> _EXCERPTED DATA_:
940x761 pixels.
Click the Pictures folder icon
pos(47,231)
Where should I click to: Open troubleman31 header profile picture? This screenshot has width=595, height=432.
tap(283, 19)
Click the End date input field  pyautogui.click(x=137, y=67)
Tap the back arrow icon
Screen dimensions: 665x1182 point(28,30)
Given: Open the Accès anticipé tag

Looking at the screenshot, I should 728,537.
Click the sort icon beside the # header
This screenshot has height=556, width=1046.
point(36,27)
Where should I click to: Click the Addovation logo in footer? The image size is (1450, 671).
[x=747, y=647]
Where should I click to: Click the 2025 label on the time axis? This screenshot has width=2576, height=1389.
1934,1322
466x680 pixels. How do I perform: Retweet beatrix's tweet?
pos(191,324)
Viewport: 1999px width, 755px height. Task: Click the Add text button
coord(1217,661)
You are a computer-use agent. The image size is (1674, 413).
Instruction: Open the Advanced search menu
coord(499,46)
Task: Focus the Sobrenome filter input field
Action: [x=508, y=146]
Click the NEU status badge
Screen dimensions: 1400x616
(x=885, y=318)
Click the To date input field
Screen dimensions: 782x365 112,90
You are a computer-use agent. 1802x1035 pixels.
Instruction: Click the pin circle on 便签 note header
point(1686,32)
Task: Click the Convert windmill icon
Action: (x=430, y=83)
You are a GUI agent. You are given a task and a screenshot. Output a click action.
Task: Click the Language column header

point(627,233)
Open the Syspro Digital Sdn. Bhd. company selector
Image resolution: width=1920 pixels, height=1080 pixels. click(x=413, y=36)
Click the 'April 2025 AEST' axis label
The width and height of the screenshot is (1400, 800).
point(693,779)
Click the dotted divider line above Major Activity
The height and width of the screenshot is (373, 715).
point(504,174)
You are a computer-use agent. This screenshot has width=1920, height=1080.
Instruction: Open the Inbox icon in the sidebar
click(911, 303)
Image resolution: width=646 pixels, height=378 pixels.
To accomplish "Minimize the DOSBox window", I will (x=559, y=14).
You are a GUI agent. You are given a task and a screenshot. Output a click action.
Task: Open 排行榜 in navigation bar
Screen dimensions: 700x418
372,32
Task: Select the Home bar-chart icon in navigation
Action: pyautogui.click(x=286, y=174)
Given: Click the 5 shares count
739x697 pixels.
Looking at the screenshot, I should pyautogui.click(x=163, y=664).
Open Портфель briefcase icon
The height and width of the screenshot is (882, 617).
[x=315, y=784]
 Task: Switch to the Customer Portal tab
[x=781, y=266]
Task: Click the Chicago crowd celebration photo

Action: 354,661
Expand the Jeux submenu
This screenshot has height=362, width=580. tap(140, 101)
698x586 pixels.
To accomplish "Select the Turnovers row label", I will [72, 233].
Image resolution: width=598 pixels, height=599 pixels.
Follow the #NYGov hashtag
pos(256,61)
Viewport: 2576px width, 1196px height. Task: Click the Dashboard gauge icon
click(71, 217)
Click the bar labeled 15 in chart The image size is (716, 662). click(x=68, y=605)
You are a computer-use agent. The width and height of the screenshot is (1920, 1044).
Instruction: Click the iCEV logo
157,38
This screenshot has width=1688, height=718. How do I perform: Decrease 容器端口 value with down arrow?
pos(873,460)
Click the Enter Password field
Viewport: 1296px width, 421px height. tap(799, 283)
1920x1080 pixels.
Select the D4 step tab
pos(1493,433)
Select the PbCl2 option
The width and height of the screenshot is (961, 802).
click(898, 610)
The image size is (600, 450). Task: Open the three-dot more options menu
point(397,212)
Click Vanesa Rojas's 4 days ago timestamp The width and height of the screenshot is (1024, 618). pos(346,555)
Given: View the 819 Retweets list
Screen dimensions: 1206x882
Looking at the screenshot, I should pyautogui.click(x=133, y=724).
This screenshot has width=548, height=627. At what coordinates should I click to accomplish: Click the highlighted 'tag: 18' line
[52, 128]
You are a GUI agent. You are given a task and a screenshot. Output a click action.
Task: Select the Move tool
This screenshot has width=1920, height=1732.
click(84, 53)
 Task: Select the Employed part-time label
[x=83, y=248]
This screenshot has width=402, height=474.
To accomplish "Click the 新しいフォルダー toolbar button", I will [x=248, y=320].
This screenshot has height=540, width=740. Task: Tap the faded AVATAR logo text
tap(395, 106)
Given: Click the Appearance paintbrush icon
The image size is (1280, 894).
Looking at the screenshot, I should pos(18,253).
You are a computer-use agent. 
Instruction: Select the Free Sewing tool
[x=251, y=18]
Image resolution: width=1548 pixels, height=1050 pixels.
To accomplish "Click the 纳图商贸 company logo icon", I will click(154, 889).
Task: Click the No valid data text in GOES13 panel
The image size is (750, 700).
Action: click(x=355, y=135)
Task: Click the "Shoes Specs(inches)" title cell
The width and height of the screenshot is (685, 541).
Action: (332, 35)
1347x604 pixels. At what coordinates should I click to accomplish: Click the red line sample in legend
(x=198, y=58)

> _EXERCISE AIM_:
Copy out the listing above, starting with the line containing "Given: Click the Appearance paintbrush icon" and going on through the line containing "[x=251, y=18]", both included, with each line reproduced verbatim.

> _WRITTEN SOLUTION_:
Given: Click the Appearance paintbrush icon
The image size is (1280, 894).
Looking at the screenshot, I should pos(18,253).
You are a computer-use agent. 
Instruction: Select the Free Sewing tool
[x=251, y=18]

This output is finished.